Better, but we can do more. The real power is adding structured fields:

logger.info("Processing order", extra={
    "order_id": order_id,
    "user_id": user_id,
    "amount": 49.99
})

logger.error("Order processing failed", extra={
    "order_id": order_id,
    "error_type": "DatabaseTimeout",
    "duration_ms": 5023
})

Output:

{"asctime": "2017-09-28 14:32:11,423", "levelname": "INFO", "message": "Processing order", "order_id": 1234, "user_id": 9876, "amount": 49.99}
{"asctime": "2017-09-28 14:32:11,891", "levelname": "ERROR", "message": "Order processing failed", "order_id": 1234, "error_type": "DatabaseTimeout", "duration_ms": 5023}

Now that's queryable. In CloudWatch Logs Insights:

fields @timestamp, order_id, error_type, duration_ms
| filter levelname = "ERROR"
| stats count() by error_type
| sort count desc

Or in Kibana:

levelname:ERROR AND error_type:DatabaseTimeout

Adding Correlation IDs

When a request touches multiple services, you need a way to trace a single user action across all the logs it produces. The answer is a correlation ID — generate one per request, inject it into every log line.

For Flask:

import uuid
import logging
from flask import Flask, g, request
from pythonjsonlogger import jsonlogger

app = Flask(__name__)

class RequestIdFilter(logging.Filter):
    def filter(self, record):
        record.request_id = getattr(g, 'request_id', 'no-request-id')
        return True

def setup_logging():
    handler = logging.StreamHandler()
    formatter = jsonlogger.JsonFormatter(
        fmt='%(asctime)s %(levelname)s %(name)s %(request_id)s %(message)s'
    )
    handler.setFormatter(formatter)
    handler.addFilter(RequestIdFilter())
    logging.root.addHandler(handler)
    logging.root.setLevel(logging.INFO)

@app.before_request
def set_request_id():
    g.request_id = request.headers.get('X-Request-ID', str(uuid.uuid4()))

@app.route('/orders/<int:order_id>')
def get_order(order_id):
    logger = logging.getLogger(__name__)
    logger.info("Fetching order", extra={"order_id": order_id})
    # ...
    return {"order_id": order_id}

Every log line for a request now includes the same request_id. In a distributed system, pass this ID in the X-Request-ID header to downstream services, and they should propagate it the same way. Now you can do:

filter request_id = "550e8400-e29b-41d4-a716-446655440000"

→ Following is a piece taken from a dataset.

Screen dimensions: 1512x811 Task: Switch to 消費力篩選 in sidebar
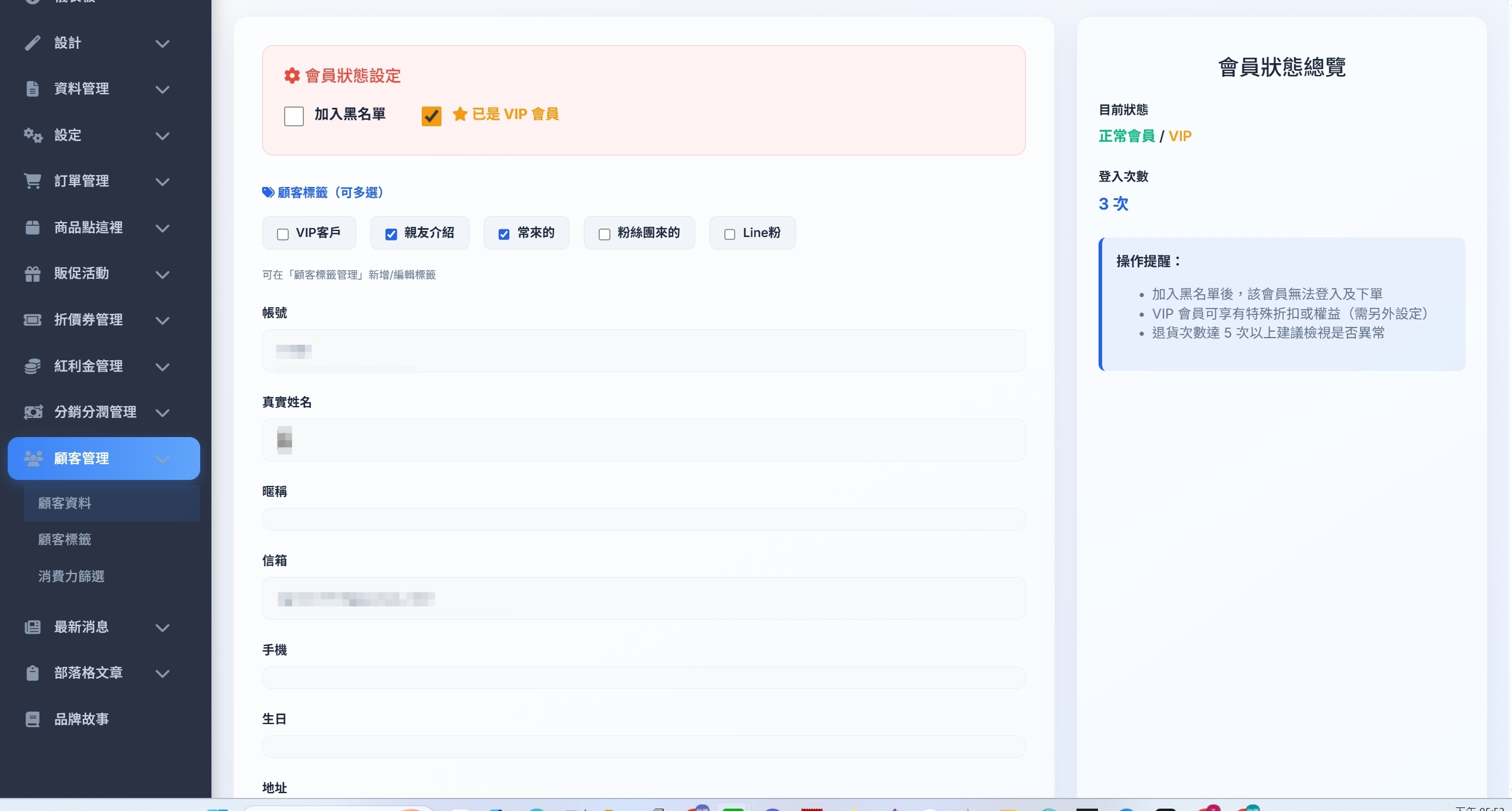click(70, 576)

And see every log line from every service that touched that request. This is the thing that makes on-call bearable.

Logging in Lambda

Lambda is slightly different — you don't set up a stream handler because Lambda captures stdout automatically. You do want structured JSON though. The simplest approach:

import json
import logging

logger = logging.getLogger()
logger.setLevel(logging.INFO)

def log(level, message, **kwargs):
    record = {"level": level, "message": message}
    record.update(kwargs)
    print(json.dumps(record))

def handler(event, context):
    request_id = context.aws_request_id
    log("INFO", "Lambda invoked",
        request_id=request_id,
        function_name=context.function_name,
        remaining_ms=context.get_remaining_time_in_millis())
    # ...

Lambda already provides context.aws_request_id, which is your correlation ID for tracing through CloudWatch.

Wrapping Up

The before/after here is stark. Plaintext logs are for reading by humans in a terminal. Structured JSON logs are for reading by humans via a query tool — and the query tool wins every time there's actual volume. Add python-json-logger, add correlation IDs from the start (retrofitting them is painful), and make every field you'd ever want to filter on a first-class log attribute rather than embedded in a string. Future-you at 2am will be grateful.